Secara bahasa, Islamofobia berasal dari dua kata, yaitu Islam dan fobia. Sedang fobia sendiri di dari sisi kesehatan termasuk penyakit kecemasan, dan lebih spesifik dimaknai sebagai ketakutan yang berlebihan terhadap sesuatu hal atau fenomena. Maka jika ditarik maknanya, istilah islamofobia bermakna sebagai prasangka atau ketakutan yang tidak wajar terhadap Islam dan kaum muslimin.

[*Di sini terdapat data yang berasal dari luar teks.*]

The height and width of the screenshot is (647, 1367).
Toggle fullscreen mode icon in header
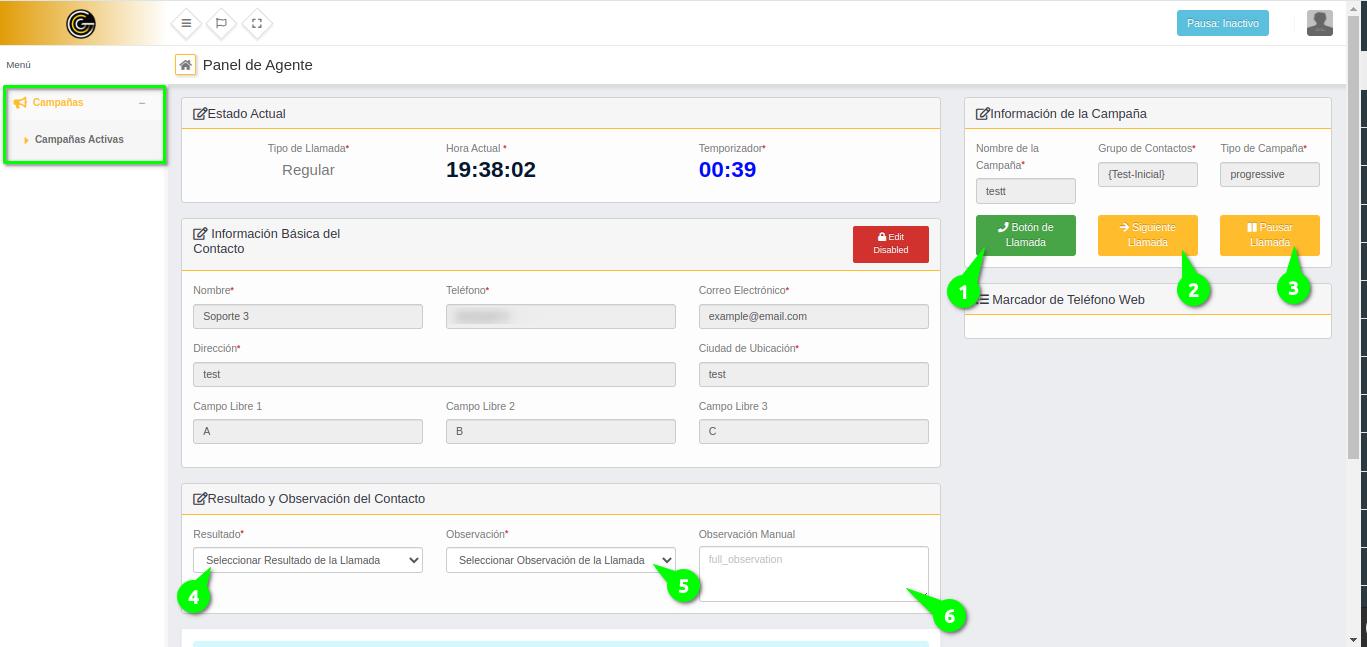257,23
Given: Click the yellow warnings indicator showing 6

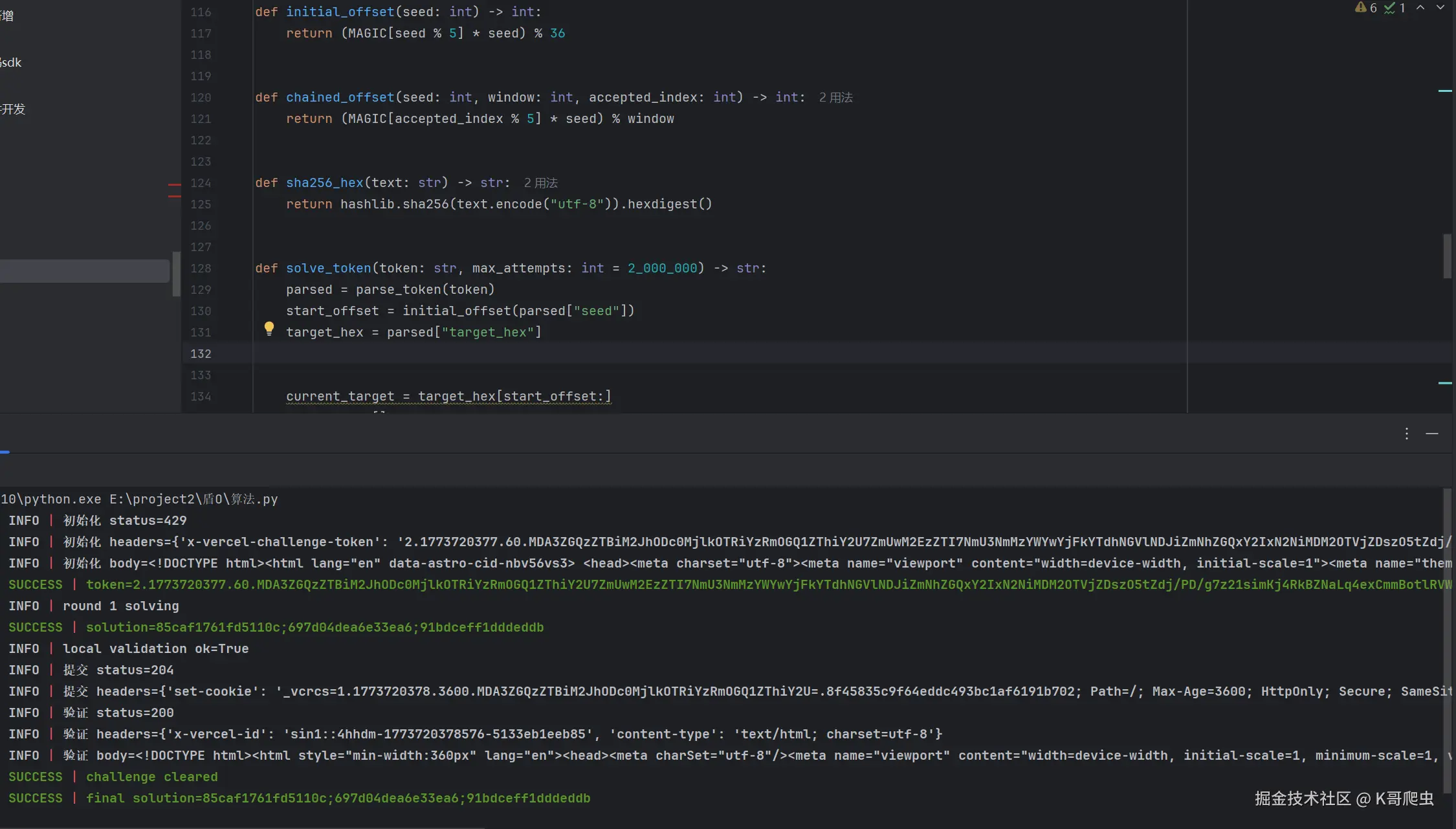Looking at the screenshot, I should coord(1365,8).
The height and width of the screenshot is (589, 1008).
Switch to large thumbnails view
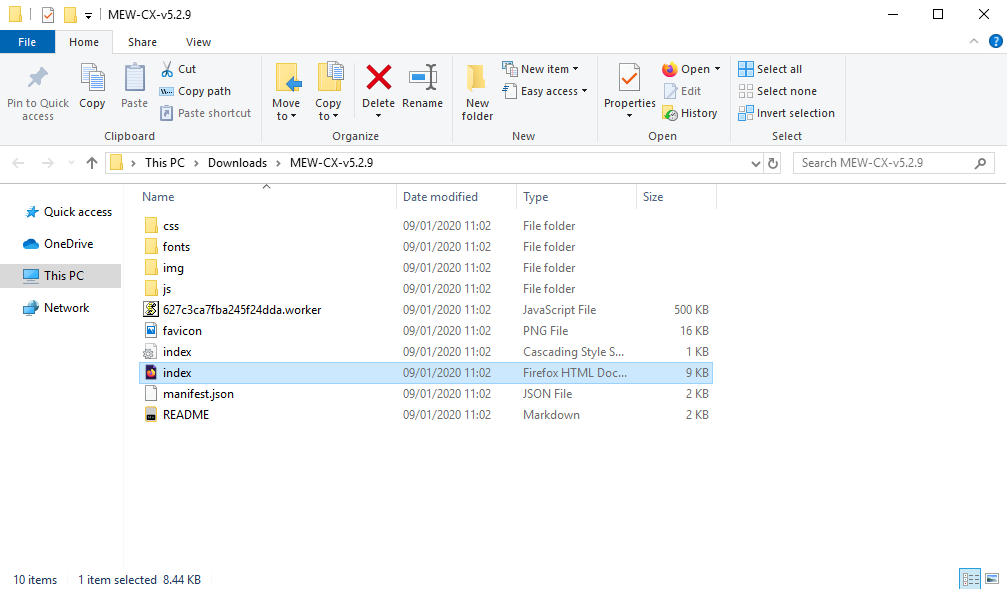click(993, 579)

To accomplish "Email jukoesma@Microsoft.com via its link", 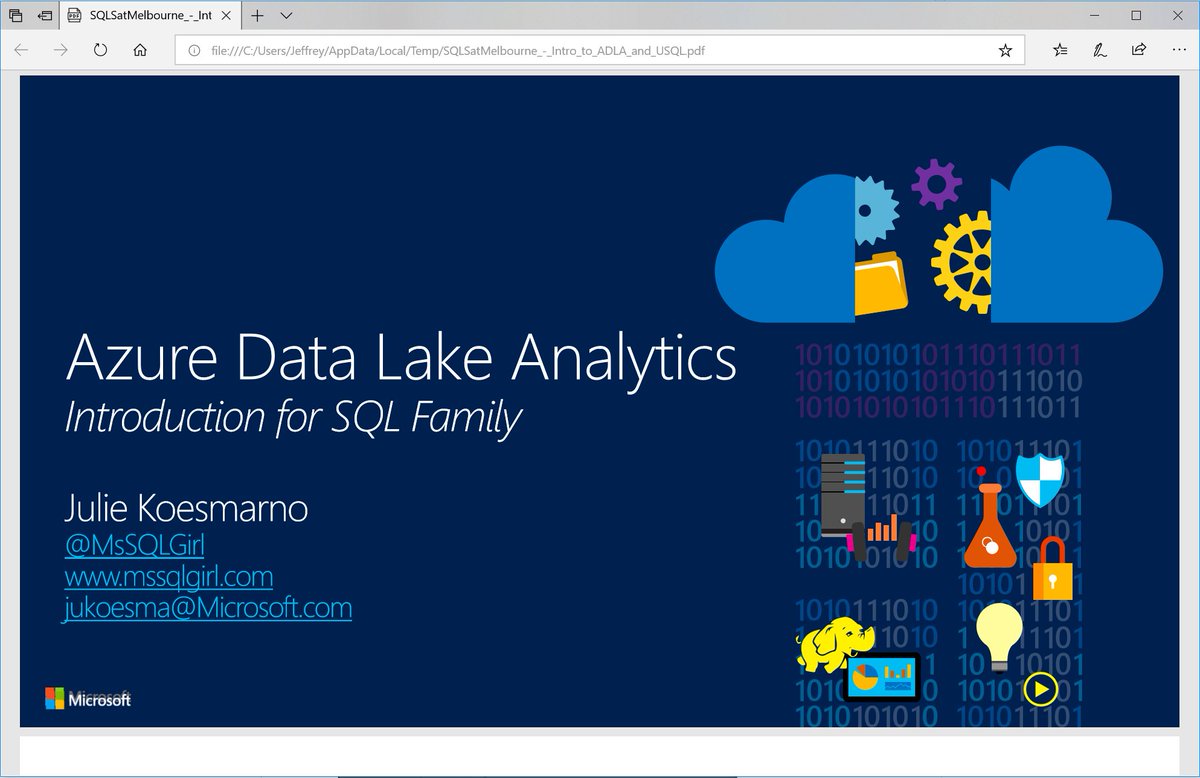I will click(x=207, y=608).
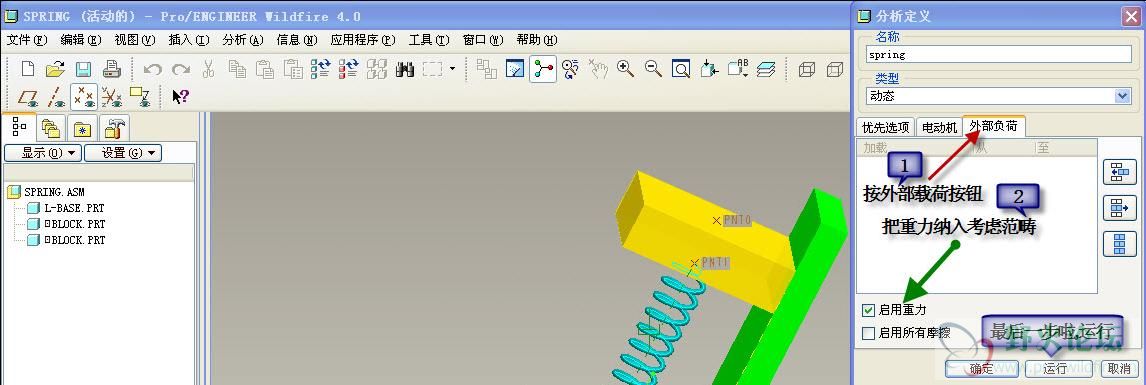Click the 运行 button
Image resolution: width=1146 pixels, height=385 pixels.
point(1055,368)
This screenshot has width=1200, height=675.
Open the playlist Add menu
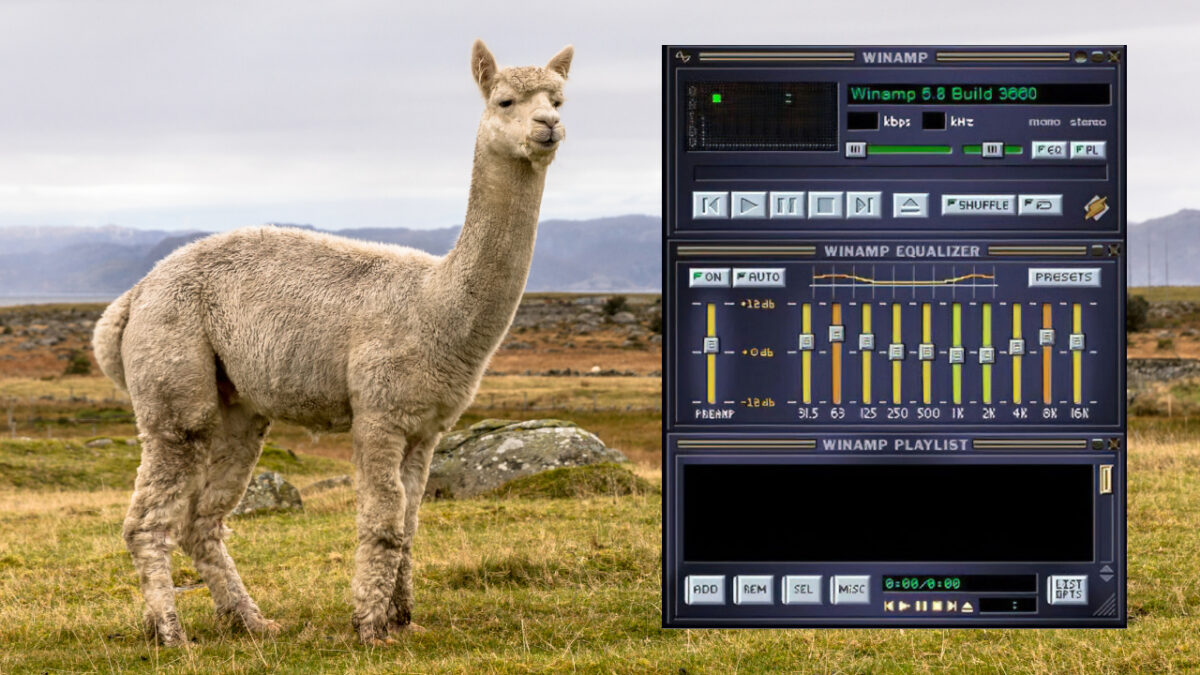705,589
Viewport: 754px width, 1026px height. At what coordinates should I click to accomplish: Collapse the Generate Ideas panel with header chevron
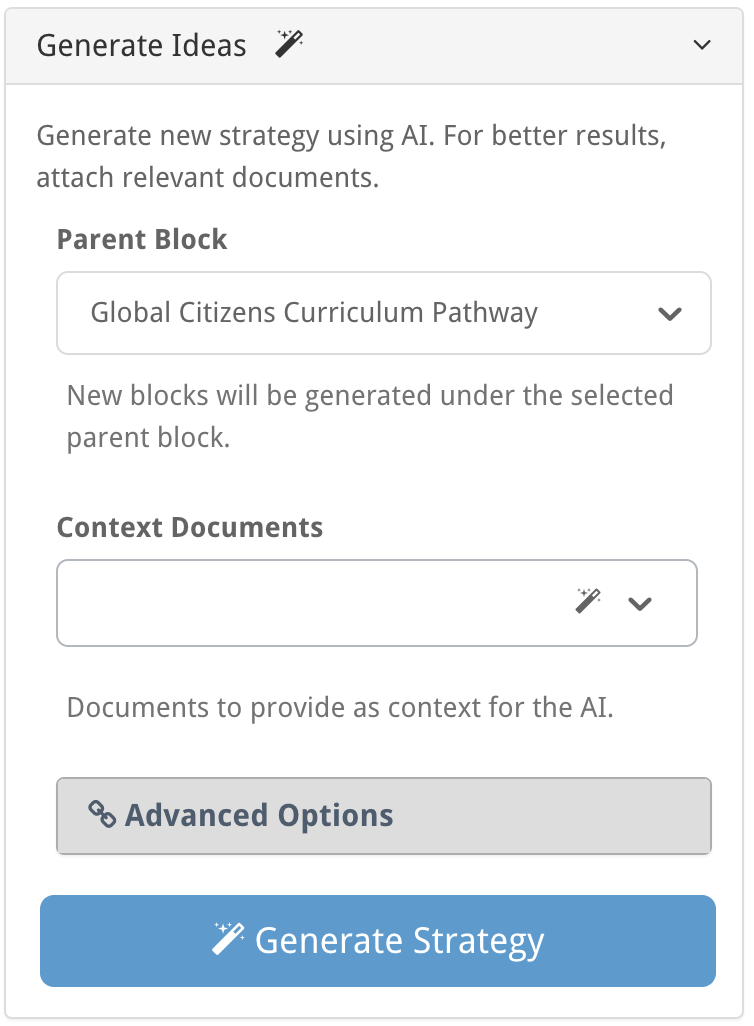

Di Indonesia sendiri, Islamofobia bahkan semakin menggejala tak terkendali sejak era pemerintahan Pak Jokowi. Terlebih di jilid dua pemerintahan ini. Sejak pengangkatan dan pelantikan menteri sudah ada arahan kerja dari presiden untuk menggerakkan anti radikalisme. Berbagai kebijakan pun ditelorkan, dalam rangka menabuh genderang perang, melawan radikalisme.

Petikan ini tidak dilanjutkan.